VERY BRIDE and groom who stand under the chuppah expect that after the wedding and the honeymoon is over, they will settle down to live a long and happy life together. Yet the statistics suggest that a very large minority of those people will end their marriages via the divorce courts.
Rather than trust to fate that you will be one of the lucky ones, there may be steps you can take from the outset to ensure that your own marriage runs smooothly. Relate counsellor Christine Northam feels that marriage is not a blank canvas, because everyone brings baggage from their childhood. Although there are positive steps you can take to increase the odds in your favour, the fact remains that if you want a happy marriage you should choose your parents carefully. “Coming from a happy family and having a happy childhood will leave you feeling grounded and reasonably confident in yourself. A lot of the problems we encounter come from people with poor negotiating skills.”
But if both partners are willing to work at these skills, they will increase the odds in their favour. Northam maintains that if these issues are addressed at the outset of a marriage, there is a vastly increased opportunity for long-term happiness. “There’s a very good Relate book called Before You Say ‘I do’, by Elizabeth Martin. It goes through all the things you need to consider . Where do you want to live? How important is having a family to you? How many children do you want to have? Do you both want careers, in which case how are you going to manage that with children? That’s a big one these days. Who is going to do what in the house? Will you buy a house or will you rent?”
Starting off on the right foot is clearly vital, but is there one piece of advice couples can hang on to in the quest for long-lasting contentment? Oliver Burkeman, the author of Help: How to Become Slightly Happier and Get a Bit More Done, feels there is. He thinks that you should forget about compatibility — that this is an artificial construct put on relationships and one which has little meaning. He says that the key to conjugal bliss is simply to find someone and stick with them. “Longterm studies of couples seemed to determine that compatibility only arose as a problem when the relationship was in trouble. All you really seem to need to make a relationship work is the basic chemistry of attraction plus the willingness to create that compatibility. That is, two people who want to make the relationship work.”
Simone Chinman has seen both sides of the equation, as someone who married young and divorced several years later but who is now blissfully happy with her second husband, Robbie. She feels that maturity has certainly helped in terms of her ability to concentrate on what matters in a relationship, but that there is one huge difference between her first and second marriage. “The essential thing is that I know Robbie is the right person for me. I didn’t need to marry again so if he wasn’t completely and utterly the right person for me I wouldn’t have married him. We got married purely because we loved each other so much. Living together wasn’t enough, we wanted to make that commitment. More or less every day we say to each other, ‘we’re so lucky aren’t we?’. And that’s after two-and-a-half years.”
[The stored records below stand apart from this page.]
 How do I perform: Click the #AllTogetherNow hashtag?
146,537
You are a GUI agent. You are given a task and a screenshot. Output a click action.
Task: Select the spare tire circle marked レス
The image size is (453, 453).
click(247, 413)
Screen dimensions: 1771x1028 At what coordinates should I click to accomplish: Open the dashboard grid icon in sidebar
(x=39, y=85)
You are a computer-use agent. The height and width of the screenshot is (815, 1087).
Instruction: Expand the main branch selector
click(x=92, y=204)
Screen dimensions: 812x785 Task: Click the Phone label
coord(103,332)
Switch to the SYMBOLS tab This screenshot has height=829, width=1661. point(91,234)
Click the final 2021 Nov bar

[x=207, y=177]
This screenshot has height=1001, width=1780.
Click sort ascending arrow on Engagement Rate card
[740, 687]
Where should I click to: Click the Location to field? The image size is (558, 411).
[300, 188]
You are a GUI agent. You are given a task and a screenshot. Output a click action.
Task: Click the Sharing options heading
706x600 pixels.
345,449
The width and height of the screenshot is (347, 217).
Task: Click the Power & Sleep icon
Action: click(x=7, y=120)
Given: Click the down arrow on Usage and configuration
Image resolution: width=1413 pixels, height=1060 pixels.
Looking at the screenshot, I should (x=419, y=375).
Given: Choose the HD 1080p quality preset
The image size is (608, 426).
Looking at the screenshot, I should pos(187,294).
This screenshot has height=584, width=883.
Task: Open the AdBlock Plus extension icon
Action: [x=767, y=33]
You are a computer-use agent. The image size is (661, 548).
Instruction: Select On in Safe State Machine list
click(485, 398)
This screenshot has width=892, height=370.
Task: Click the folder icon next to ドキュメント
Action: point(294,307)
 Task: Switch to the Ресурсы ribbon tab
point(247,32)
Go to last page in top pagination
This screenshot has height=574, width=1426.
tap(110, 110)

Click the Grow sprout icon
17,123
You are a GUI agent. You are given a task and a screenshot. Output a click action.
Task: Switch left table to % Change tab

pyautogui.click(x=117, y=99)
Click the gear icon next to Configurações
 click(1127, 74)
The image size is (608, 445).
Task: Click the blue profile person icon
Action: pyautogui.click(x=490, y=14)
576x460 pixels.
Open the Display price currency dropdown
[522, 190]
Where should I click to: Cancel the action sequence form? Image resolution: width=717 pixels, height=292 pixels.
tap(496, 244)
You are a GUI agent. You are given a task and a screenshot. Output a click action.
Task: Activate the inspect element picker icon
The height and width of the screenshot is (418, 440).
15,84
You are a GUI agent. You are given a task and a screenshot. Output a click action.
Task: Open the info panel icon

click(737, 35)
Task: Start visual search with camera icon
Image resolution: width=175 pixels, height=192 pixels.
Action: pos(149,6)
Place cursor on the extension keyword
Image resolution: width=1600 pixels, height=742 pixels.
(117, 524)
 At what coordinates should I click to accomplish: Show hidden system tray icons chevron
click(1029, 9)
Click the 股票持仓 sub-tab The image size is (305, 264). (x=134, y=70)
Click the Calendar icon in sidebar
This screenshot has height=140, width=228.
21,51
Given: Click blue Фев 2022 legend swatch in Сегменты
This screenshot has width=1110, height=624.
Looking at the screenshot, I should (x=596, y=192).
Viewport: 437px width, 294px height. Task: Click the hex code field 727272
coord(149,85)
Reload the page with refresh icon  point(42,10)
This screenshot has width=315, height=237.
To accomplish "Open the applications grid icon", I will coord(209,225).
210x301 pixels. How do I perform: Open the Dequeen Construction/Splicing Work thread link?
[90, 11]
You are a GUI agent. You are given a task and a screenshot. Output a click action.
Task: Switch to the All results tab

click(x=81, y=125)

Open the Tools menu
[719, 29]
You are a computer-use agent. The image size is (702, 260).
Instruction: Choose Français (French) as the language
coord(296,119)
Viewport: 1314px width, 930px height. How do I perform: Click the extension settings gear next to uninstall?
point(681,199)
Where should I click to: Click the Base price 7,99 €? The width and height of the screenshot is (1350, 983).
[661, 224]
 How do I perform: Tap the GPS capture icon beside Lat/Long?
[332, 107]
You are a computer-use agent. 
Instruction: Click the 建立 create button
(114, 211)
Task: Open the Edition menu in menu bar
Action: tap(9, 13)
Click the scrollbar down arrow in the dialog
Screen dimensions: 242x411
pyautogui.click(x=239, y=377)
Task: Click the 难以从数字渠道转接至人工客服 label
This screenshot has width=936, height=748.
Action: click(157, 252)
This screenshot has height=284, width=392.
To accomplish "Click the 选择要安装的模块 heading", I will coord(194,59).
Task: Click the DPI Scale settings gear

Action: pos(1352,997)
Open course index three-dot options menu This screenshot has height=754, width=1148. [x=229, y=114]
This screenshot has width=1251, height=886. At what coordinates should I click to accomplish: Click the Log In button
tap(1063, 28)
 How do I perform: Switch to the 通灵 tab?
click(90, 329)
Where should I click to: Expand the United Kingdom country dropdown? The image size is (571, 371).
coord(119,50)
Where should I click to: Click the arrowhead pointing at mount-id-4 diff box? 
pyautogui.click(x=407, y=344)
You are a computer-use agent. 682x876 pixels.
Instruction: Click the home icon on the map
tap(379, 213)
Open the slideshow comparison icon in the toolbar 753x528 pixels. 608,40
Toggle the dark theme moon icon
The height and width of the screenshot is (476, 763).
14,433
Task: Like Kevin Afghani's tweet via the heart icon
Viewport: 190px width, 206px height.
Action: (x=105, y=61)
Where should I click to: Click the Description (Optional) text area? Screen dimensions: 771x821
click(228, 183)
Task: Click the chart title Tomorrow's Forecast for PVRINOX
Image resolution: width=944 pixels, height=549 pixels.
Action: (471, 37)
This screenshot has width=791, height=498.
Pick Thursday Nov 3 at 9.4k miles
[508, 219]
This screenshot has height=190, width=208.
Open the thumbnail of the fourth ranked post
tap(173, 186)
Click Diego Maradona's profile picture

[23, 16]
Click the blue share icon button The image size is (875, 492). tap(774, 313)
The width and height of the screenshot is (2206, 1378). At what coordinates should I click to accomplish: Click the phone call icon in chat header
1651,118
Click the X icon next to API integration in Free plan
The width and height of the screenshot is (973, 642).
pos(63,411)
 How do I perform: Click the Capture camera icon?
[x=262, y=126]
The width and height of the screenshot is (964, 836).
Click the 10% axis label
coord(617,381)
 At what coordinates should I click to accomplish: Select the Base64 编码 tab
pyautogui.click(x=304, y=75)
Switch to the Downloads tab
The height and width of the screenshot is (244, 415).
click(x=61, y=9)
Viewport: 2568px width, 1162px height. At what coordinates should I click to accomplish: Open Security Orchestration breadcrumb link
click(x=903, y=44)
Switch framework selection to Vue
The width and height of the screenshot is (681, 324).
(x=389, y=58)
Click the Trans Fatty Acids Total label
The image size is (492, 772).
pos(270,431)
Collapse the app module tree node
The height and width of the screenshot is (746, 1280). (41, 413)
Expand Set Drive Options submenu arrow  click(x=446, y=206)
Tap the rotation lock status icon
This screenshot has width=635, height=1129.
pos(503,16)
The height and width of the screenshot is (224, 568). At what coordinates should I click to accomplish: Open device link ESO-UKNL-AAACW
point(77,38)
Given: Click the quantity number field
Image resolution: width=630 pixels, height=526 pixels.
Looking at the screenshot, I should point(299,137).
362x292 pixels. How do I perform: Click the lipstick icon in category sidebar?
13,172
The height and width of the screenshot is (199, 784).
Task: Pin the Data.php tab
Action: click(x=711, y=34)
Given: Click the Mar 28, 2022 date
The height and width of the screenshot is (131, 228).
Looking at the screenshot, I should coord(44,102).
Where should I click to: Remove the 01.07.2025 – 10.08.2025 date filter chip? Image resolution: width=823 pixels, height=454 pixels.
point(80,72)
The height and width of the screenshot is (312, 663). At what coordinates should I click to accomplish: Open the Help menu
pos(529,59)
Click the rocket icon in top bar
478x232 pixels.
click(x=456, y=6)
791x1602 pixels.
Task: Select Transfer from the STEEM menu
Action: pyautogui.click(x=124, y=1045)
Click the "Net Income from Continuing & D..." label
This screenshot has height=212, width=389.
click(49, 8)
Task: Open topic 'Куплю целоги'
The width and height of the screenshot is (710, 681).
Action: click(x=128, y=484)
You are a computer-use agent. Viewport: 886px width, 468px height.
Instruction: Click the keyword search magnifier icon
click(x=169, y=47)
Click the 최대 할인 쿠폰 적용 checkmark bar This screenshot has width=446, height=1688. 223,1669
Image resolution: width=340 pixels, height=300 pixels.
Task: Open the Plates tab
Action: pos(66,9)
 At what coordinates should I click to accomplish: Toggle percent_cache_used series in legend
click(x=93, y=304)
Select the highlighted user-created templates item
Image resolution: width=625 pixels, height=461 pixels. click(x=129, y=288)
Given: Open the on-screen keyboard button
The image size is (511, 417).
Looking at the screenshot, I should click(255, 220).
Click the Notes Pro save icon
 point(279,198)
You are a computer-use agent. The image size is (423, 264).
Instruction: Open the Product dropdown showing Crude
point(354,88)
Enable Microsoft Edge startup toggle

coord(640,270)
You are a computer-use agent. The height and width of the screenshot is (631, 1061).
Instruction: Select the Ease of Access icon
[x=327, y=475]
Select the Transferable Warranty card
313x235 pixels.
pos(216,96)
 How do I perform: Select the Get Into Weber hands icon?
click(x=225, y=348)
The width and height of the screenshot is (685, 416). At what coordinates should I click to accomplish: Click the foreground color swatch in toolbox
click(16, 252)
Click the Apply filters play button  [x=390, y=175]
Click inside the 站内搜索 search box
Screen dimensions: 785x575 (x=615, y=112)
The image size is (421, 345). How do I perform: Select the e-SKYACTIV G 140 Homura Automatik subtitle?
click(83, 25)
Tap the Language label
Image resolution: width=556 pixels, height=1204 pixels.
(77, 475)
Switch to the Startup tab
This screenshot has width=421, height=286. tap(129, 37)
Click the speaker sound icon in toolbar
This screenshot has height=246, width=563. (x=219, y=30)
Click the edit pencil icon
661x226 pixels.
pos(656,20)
However, she does feel that there is more than just luck to a happy relationship. “We’re a unit, but we maintain our independence so that we’re not crushing each other. We give each other space. We’re both quite assertive, so that we know that one of us is not going to take advantage of the other. We both are on an equal level and neither of us is dominant.”
But beyond the negotiating skills and the ability to respect each other, there is one massive fact that gives the Chinmans a huge advantage along the road to long-term happiness. Simone says: “In the past I’ve always craved the friendship of my girlfriends. But with Robbie I never need to, because I have him. He is my best friend.”